Ya nadie discute que la prosperidad depende cada vez menos de los recursos naturales (ahí tienen a Venezuela) y cada vez más de una sociedad que promueva las mentes innovadoras (como EE UU, Israel, Corea del Sur o los países nórdicos). Y la innovación no significa diseñar rompedores productos, que también, sino que se aplica a todas las áreas de la empresa, incluido el modelo de negocio. De hecho, no hay nada mejor que una gran crisis, como la que acabamos de sufrir, para reinventar las empresas, algo de lo que hemos tenido sobrados ejemplos en los últimos años.
Buen sistema educativo
¿Y por qué un territorio es innovador y otro no? Pues según los expertos, la innovación se consolida en aquellas zonas donde existe un buen sistema educativo, incentivos fiscales para estimular la investigación, fuerte relación entre el ámbito universitario y empresarial con proyectos comunes enfocados al mercado, nulas trabas burocráticas, mecanismos financieros que apoyen esos proyectos como el capital riesgo y políticas que favorezcan la movilidad y, sobre todo, la atracción del talento.
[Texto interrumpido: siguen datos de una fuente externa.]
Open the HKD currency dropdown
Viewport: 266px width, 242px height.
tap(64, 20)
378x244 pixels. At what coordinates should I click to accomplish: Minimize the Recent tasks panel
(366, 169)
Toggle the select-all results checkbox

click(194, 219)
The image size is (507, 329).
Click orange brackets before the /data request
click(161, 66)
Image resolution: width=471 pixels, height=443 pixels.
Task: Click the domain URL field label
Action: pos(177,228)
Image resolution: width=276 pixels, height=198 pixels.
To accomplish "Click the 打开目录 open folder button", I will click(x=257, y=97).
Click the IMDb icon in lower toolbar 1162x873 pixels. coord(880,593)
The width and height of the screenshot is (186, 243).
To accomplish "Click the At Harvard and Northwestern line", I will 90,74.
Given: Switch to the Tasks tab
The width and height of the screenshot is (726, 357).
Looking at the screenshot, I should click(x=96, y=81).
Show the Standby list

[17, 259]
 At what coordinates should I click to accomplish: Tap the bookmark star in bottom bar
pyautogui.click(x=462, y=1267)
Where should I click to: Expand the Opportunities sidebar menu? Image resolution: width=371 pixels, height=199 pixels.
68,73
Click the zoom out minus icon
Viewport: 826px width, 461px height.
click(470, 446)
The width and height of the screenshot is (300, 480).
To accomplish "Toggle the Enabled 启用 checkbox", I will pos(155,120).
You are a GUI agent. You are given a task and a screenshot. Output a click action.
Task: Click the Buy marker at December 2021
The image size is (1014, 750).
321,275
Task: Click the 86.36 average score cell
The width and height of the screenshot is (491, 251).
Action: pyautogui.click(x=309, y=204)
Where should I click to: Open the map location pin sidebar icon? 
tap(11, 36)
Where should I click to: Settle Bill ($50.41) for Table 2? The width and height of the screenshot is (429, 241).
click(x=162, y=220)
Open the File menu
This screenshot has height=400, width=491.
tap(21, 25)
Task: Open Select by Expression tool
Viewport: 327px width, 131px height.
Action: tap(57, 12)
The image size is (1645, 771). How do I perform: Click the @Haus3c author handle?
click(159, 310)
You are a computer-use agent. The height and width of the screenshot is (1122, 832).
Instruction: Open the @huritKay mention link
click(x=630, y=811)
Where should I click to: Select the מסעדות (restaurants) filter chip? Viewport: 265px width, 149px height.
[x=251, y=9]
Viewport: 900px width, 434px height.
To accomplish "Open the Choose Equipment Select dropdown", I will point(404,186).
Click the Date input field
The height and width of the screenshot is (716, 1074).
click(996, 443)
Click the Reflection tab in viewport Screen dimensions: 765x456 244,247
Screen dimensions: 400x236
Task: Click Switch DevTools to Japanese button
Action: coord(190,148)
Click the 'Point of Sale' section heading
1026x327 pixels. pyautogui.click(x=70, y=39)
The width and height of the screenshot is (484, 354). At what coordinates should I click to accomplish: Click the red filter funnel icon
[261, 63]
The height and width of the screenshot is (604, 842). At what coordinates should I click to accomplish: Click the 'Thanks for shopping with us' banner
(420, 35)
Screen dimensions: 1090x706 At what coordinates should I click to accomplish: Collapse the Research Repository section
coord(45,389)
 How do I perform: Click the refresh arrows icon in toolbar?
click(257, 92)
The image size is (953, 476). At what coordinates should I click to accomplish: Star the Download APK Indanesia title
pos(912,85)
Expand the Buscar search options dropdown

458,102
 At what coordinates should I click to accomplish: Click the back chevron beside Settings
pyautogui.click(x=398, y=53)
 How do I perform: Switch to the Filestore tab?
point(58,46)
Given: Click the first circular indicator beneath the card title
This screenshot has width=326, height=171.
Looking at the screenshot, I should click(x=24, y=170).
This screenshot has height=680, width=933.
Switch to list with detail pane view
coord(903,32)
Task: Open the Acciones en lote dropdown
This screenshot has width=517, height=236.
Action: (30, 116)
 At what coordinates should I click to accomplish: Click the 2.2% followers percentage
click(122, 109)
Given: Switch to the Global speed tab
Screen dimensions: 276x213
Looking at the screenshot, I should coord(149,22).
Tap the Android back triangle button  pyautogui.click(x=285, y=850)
Un ejemplo mundialmente destacado es el archiconocido Silicon Valley, que sigue siendo una referencia y nadie aún ha conseguido imitar porque para ello se necesita una sociedad disruptiva, capaz de promover constantemente nuevos empresarios innovadores. De aquellos valores de la Contracultura de la Coste Oeste han surgido varias generaciones de revolucionarios emprendedores.
Otro aspecto básico que ayuda a consolidar una cultura innovadora es la tolerancia al fracaso, porque como decía Churchill, “el éxito es el resultado de ir de fracaso en fracaso, sin perder el entusiasmo”. Lamentablemente, en estos pagos un descalabro te estigmatiza de por vida.
Recientemente compartía estas reflexiones con un veterano y exitoso empresario de Castilla y León, quien con una implacable dosis de realidad comentó: “aquí un chaval no podría iniciar su negocio en un garaje -como pasó con HP o Apple– porque sería ilegal, le caería una multa de órdago por denuncia de un vecino y si le quedan ganas de constituir la empresa, tardaría meses y gastaría mucho dinero y esfuerzos. Además, ni sus padres, ni sus familiares ni sus amigos le darían ni un euro para la aventura, y mucho menos un banco, que huyen del riesgo como de la peste. Al final, ese emprendedor joven e innovador dirá a la porra, y terminará yéndose de cañas con sus amigos, que en eso sí somos una potencia mundial”. Al margen del hiriente sarcasmo, no le falta razón, aunque, por el bien de nuestro desarrollo económico, confiemos que por poco tiempo.